If there ever was a time this season that the Seahawks needed their injury riddled offensive linemen to be healthy, now would be that time.
In the Seahawks’ next six games, four of them are against teams that give up an average of four yards-per-carry or more, and with Seattle quarterback Matt Hasselbeck either playing in a tempered role or possibly having to miss time due to a fractured rib, the Seahawks need production from its running backs to keep the team in contention for the NFC West title.
Week Three brings a Chicago Bears team to Qwest Field that lacks its key leader on the defensive side of the ball, middle linebacker Brian Urlacher.
At first look, the Bears’ defense looks solid even with the loss of Urlacher.

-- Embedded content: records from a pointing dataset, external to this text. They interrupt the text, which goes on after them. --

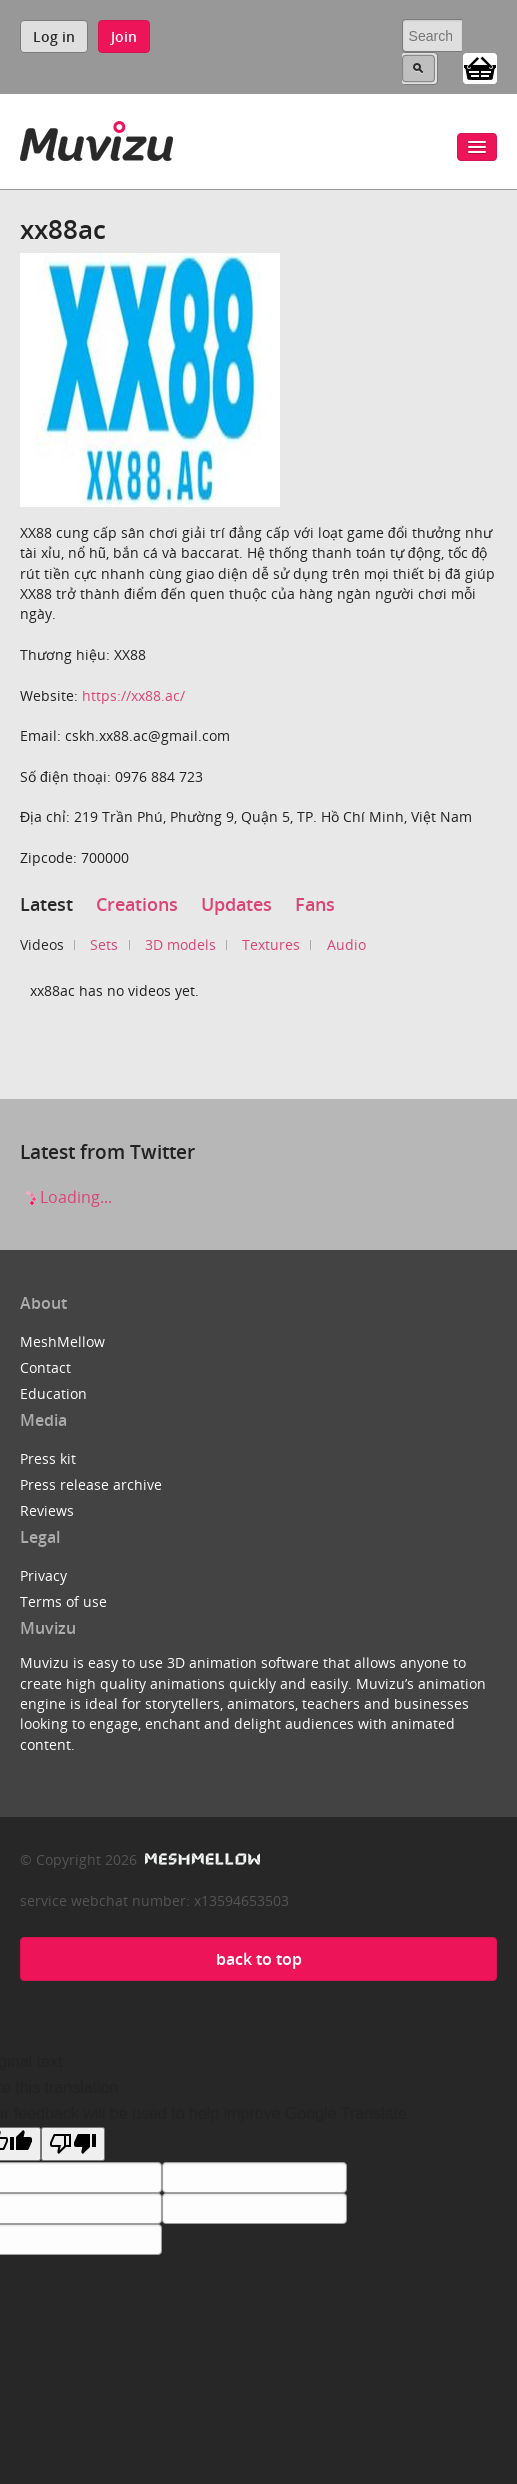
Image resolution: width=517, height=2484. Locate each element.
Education (53, 1393)
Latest (46, 904)
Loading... (66, 1197)
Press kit (48, 1458)
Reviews (47, 1510)
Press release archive (91, 1484)
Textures (271, 944)
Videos (42, 944)
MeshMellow (62, 1341)
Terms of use (63, 1601)
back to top (259, 1959)
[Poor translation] (73, 2144)
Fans (315, 904)
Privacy (43, 1575)
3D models (180, 944)
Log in (54, 36)
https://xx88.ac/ (133, 695)
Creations (137, 904)
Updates (236, 904)
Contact (45, 1367)
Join (124, 36)
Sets (104, 944)
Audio (346, 944)
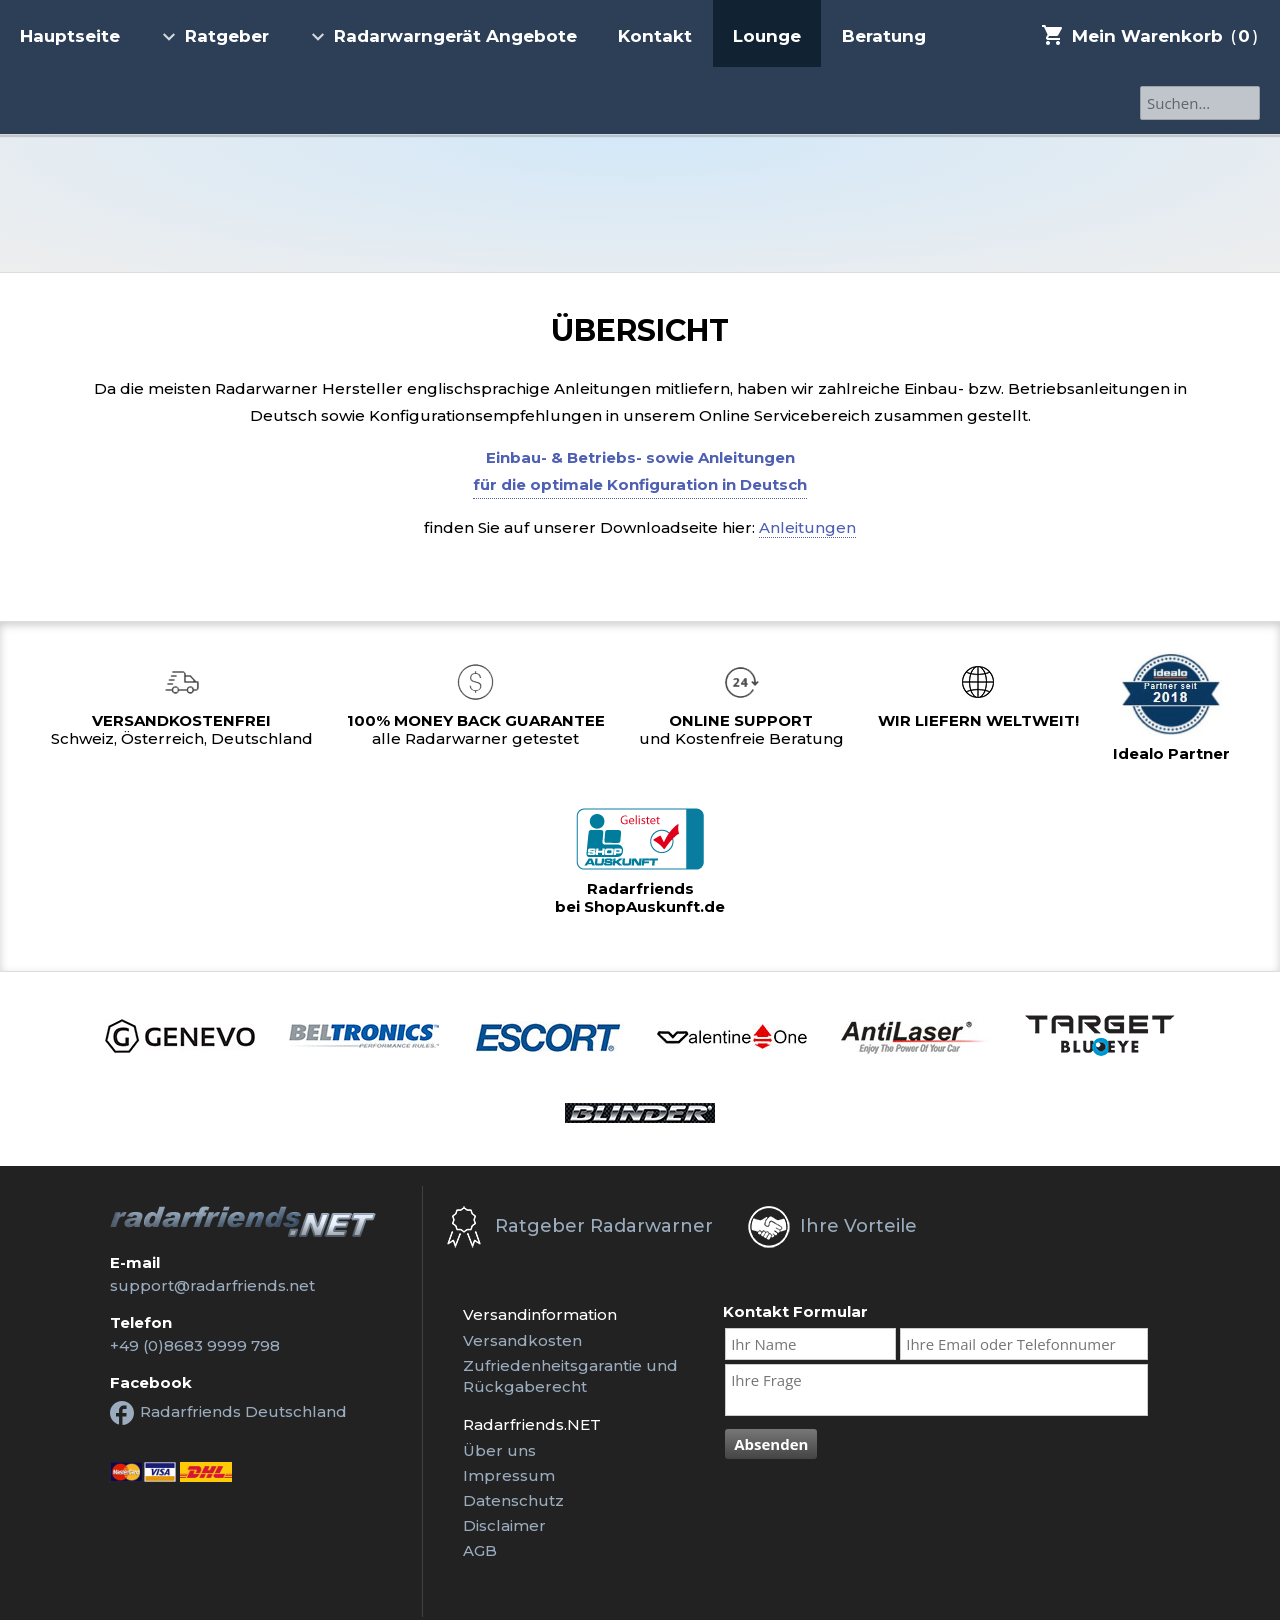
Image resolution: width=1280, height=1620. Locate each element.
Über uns (499, 1450)
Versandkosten (522, 1340)
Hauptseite (70, 36)
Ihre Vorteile (858, 1226)
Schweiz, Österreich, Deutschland (182, 729)
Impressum (509, 1475)
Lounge (767, 36)
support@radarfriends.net (212, 1285)
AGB (480, 1550)
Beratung (884, 36)
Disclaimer (504, 1525)
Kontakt (655, 36)
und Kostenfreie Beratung (741, 729)
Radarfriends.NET (640, 203)
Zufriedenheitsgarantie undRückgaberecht (570, 1376)
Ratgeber (215, 36)
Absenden (771, 1444)
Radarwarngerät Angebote (443, 36)
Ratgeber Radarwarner (604, 1226)
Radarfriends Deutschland (228, 1413)
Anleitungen (807, 527)
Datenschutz (513, 1500)
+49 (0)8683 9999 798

The Bears have recorded six sacks through two games and rank 12TH in the NFL in average yards given up-per-game, allowing 90.5 yards to opposing rushers.
However, if you take a deeper look, you’ll see that they let running backs eat up 4.1 yards-per-carry. What’s even scarier for the unit is that against the lowly Pittsburgh Steelers’ running attack, Willie Parker ate up 47 yards on 14 carries and had three runs that went for at least 10 yards. Rashard Mendenhall had a long of 39 yards.
This is Willie Parker and Rashard Mendenhall we’re talking about! While they are good backs, they certainly are not the caliber of player that you would think could have such success against an overall above-average defensive unit like Chicago’s.
In Week Four the Seahawks head to Lucas Oil Stadium to take on the Indianapolis Colts.
This matchup is one of the best out of the upcoming six for Julius Jones and company.
Allowing 176.5 yards-per-game on 4.7 yards-per-carry, the Colts are one of the worst teams in run defense in the league.
Thanks in part to the Wildcat formation, Ronnie Brown looked like someone fantasy football players would have drafted in the first round of their drafts this August. On just 24 carries, Brown was racked up 136 yards and got into the end zone twice.
What about his partner in the backfield?
Ricky Williams was decent, rushing for 69 yards on 19 opportunities.
Now, I know what you’re thinking, “It’s the Wildcat, Devon! You idiot, it’s supposed to help the rushing attack, especially Miami’s!”
That’s just it though, everybody and their mother knows that when Ronnie Brown lines up in the backfield as a quarterback, a running play is about to happen.
Opposing defensive coordinators and their defenses know that they will see some smoke-and-mirrors action and, because of this knowledge, defenses going up against the Dolphins spend extra time in practice and film study working on being able to eliminate this element of the Dolphins’ offensive attack.
Proving my case that it wasn’t just a one-week disappointment, Indianapolis also had difficulty against the run in its first game of the season.
Maurice Jones-Drew, David Garrard and Montell Owens, yes that Montell Owens…the one out of Maine, were able to collectively pound the ball on the ground 26 times for a 114 yards and an average of 4.4 yards-per-rush.
After two tough games against the Jacksonville Jaguars and the Arizona Cardinals, defensive units that have thus far had success in shutting down opposing offenses’ running plays, and a bye week in Week Seven, the Seahawks get the privilege of taking on the Dallas Cowboys and the Detroit Lions.
Dallas’ defense has some big names in its first unit, but they haven’t produced at the level they should, giving up 4.8 yards-per-carry after games against the Tampa Bay Buccaneers and the New York Giants.
What about the Lions, the team known for two things: playing each Thanksgiving and losing football games?
Believe it or not, Detroit is actually better than somebody in something!
At 4.5 yards-per-carry after facing Mike Bell and the Saints in Week One and Adrian Peterson and the Vikings in Week Two, the Lions are better in yards-per-carry allowed than the Colts, Cowboys and the Giants, just to name a few. Despite that ‘victory,’ 4.5 yards-per-carry is hardly anything to jump up for joy about.
Granted the respective Week Eight and Nine games against the Cowboys and the Lions are well down the road and their defensive units have a lot of time to improve against the run before the Seahawks face them, but how much of a chance will there be of them improving that much?
Yes, I understand that individual players and even small groups of players can sometimes noticeably improve throughout the season, but, really people, an entire unit?
A fractured rib, like quarterback Matt Hasselbeck’s won’t heal over night. Even if he doesn’t miss all that much or any time this season, he won’t be his normal self under center and opposing defenses will be licking their chops, anxiously waiting for their opportunities to take multiple shots at the Seahawks’ quarterback.
So, Seattle will have to rely more heavily on Julius Jones, Edgerrin James and the short-but-deceptively effective Justin Forsett to move the chains and put the offense in easier positions to put six points up on the scoreboard.
Without a healthy offensive live though, open holes and running lanes could come at a premium. That’s why Walter Jones, Sean Locklear and Chris Spencer need to heal up in a hurry and get back on the field. Otherwise Seattle can expect numerous losses and a great draft pick this spring in addition to the one they’ve received from Denver.